Single by New Order

from the album Get Ready
- B-side: "Behind Closed Doors"
- Released: 11 July 2001
- Genre: Dance-rock; alternative rock; alternative dance;
- Length: 6:51 (album version); 4:20 (single version);
- Label: London
- Songwriter: New Order
- Producer: Steve Osborne

New Order singles chronology
| "Video 5 8 6" (1997) | "Crystal" (2001) | "60 Miles an Hour" (2001) |

= Crystal (New Order song) =

2001 single by New Order

"Crystal" is a song by English rock band New Order. The song was released on 11 July 2001 as the first single from their seventh studio album, Get Ready (2001). "Crystal" entered the UK Singles Chart at number eight, attracting considerable attention and critical praise as the band's comeback single, their first original since 1993. The song also found success internationally, peaking at number three in Canada, number seven in Finland, and reaching the top 50 in Germany, Ireland, Italy, and Sweden. "Crystal" appears as the first track on the album in a version different from the single release, with an extended intro and coda.

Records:

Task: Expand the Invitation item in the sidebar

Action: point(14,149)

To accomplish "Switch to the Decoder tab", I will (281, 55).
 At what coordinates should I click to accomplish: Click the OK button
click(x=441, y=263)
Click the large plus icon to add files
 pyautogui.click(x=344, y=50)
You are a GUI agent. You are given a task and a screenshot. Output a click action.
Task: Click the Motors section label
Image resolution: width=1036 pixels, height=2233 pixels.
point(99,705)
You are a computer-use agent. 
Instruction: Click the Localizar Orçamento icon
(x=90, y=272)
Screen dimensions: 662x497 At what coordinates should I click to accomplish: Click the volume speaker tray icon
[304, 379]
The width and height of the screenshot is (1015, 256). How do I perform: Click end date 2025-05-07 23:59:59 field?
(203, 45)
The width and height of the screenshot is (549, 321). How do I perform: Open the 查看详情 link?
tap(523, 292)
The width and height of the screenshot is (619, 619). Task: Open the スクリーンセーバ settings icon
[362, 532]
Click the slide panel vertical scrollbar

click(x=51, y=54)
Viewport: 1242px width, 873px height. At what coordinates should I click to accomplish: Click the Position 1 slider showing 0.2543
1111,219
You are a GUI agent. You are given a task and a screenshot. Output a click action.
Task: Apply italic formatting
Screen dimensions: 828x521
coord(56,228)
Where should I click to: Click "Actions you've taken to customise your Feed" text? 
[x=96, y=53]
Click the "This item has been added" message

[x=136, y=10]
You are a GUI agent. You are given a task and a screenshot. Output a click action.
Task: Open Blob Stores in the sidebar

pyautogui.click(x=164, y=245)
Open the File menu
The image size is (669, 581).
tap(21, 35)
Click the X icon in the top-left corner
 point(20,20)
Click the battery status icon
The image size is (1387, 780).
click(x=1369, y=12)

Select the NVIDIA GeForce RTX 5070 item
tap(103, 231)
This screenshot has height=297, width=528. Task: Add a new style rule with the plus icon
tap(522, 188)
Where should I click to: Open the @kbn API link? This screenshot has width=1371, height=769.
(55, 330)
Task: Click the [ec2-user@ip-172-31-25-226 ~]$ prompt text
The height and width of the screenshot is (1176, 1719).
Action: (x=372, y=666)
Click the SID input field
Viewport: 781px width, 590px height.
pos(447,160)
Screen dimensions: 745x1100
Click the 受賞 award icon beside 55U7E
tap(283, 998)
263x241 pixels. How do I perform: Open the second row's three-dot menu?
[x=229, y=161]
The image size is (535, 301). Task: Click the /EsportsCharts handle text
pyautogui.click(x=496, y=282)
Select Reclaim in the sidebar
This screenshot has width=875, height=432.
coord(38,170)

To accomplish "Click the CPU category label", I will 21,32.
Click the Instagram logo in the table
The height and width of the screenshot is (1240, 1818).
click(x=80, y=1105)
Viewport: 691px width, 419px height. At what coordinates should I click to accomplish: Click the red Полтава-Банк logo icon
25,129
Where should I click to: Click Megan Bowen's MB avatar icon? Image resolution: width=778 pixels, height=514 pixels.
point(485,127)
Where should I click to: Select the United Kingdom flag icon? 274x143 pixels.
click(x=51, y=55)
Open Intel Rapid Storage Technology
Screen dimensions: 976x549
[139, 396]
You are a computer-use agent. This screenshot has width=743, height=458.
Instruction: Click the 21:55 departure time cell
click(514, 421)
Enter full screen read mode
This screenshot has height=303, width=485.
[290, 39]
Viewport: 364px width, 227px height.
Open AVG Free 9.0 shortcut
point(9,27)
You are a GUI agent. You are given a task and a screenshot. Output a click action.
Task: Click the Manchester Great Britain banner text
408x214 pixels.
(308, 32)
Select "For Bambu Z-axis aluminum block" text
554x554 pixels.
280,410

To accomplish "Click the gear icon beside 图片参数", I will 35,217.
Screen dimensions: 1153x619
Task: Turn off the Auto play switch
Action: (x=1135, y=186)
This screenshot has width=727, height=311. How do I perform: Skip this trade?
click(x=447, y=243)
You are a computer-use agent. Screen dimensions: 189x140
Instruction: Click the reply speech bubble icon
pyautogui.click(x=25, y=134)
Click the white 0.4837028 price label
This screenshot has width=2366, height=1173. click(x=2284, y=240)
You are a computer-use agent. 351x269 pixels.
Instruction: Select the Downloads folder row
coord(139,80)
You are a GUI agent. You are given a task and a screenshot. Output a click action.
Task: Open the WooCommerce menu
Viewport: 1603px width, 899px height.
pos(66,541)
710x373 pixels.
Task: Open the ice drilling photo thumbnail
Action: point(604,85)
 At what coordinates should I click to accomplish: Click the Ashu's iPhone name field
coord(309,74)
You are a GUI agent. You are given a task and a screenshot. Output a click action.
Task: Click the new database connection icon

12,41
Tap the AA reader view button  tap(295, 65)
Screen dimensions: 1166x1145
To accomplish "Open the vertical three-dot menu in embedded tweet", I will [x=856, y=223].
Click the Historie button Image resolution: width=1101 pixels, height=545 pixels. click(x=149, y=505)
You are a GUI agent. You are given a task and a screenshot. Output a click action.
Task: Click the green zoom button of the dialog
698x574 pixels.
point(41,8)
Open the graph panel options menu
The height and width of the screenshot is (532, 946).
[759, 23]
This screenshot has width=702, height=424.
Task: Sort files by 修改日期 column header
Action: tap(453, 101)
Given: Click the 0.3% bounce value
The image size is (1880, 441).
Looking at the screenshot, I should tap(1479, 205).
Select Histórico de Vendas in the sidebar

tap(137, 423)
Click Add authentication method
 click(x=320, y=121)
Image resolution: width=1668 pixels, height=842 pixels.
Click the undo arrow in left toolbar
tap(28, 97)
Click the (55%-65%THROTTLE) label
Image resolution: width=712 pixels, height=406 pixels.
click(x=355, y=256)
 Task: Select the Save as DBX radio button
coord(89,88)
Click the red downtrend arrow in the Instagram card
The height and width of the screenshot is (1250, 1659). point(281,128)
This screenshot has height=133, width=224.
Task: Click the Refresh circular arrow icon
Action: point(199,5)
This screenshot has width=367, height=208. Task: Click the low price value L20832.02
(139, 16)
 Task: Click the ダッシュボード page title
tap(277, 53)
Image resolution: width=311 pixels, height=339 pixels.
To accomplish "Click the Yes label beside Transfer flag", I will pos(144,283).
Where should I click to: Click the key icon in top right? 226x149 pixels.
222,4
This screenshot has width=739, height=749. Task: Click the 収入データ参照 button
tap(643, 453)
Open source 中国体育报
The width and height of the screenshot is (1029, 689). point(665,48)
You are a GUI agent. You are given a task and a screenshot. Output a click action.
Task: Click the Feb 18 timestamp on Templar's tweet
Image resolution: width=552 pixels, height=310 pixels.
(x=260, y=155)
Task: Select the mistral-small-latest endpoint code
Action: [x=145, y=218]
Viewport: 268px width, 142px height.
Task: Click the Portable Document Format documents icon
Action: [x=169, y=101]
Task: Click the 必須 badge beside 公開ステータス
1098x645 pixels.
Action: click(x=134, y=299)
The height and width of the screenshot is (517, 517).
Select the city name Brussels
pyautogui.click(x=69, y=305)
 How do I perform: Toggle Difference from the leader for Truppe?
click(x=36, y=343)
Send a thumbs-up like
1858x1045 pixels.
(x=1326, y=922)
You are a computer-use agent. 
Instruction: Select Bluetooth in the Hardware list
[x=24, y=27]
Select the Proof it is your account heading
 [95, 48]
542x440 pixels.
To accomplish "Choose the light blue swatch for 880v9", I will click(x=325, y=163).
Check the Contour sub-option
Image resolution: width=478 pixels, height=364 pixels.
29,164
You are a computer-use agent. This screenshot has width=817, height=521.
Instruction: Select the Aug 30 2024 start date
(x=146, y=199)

[Problem 1]:
Turn the records from the line with "Screen dimensions: 662x497" to the line with "I will 21,32." into a numbered list, leaving out blank lines.
[Problem 2]:
Go on with the article about the New Order song "Crystal" from where it stops.

[Written response 1]:
1. Screen dimensions: 662x497 At what coordinates should I click to accomplish: Click the volume speaker tray icon
2. [304, 379]
3. The width and height of the screenshot is (1015, 256). How do I perform: Click end date 2025-05-07 23:59:59 field?
4. (203, 45)
5. The width and height of the screenshot is (549, 321). How do I perform: Open the 查看详情 link?
6. tap(523, 292)
7. The width and height of the screenshot is (619, 619). Task: Open the スクリーンセーバ settings icon
8. [362, 532]
9. Click the slide panel vertical scrollbar
10. click(x=51, y=54)
11. Viewport: 1242px width, 873px height. At what coordinates should I click to accomplish: Click the Position 1 slider showing 0.2543
12. 1111,219
13. You are a GUI agent. You are given a task and a screenshot. Output a click action.
14. Task: Apply italic formatting
15. Screen dimensions: 828x521
16. coord(56,228)
17. Where should I click to: Click "Actions you've taken to customise your Feed" text? 
18. [x=96, y=53]
19. Click the "This item has been added" message
20. [x=136, y=10]
21. You are a GUI agent. You are given a task and a screenshot. Output a click action.
22. Task: Open Blob Stores in the sidebar
23. pyautogui.click(x=164, y=245)
24. Open the File menu
25. The image size is (669, 581).
26. tap(21, 35)
27. Click the X icon in the top-left corner
28.  point(20,20)
29. Click the battery status icon
30. The image size is (1387, 780).
31. click(x=1369, y=12)
32. Select the NVIDIA GeForce RTX 5070 item
33. tap(103, 231)
34. This screenshot has height=297, width=528. Task: Add a new style rule with the plus icon
35. tap(522, 188)
36. Where should I click to: Open the @kbn API link? This screenshot has width=1371, height=769.
37. (55, 330)
38. Task: Click the [ec2-user@ip-172-31-25-226 ~]$ prompt text
39. The height and width of the screenshot is (1176, 1719).
40. Action: (x=372, y=666)
41. Click the SID input field
42. Viewport: 781px width, 590px height.
43. pos(447,160)
44. Screen dimensions: 745x1100
45. Click the 受賞 award icon beside 55U7E
46. tap(283, 998)
47. 263x241 pixels. How do I perform: Open the second row's three-dot menu?
48. [x=229, y=161]
49. The image size is (535, 301). Task: Click the /EsportsCharts handle text
50. pyautogui.click(x=496, y=282)
51. Select Reclaim in the sidebar
52. This screenshot has width=875, height=432.
53. coord(38,170)
54. To accomplish "Click the CPU category label", I will 21,32.

[Written response 2]:
==Release==
Singer-guitarist Bernard Sumner originally gave the song to German record label Mastermind for Success, and it was recorded by label artist Corvin Dalek. However, DJ Pete Tong heard the song and declared it to be the best New Order single since "Blue Monday", leading Sumner to reconsider the gift and have New Order record and release it.

A version of the single was also released in Japan to promote the release of the New Order DVD 316, and has a different cover that resembles the 316 cover. B-sides for the single were 4 live audio tracks taken from the DVD. The single was B-sided by a variety of remixes, and an original song titled "Behind Closed Doors", which was produced by Arthur Baker. All versions feature extensive backing vocals from Dawn Zee, mostly wordless. Zee has continued to perform with New Order on all their successive studio albums.

After the song was released, a remix contest was held in which there were thousands of entries around the world.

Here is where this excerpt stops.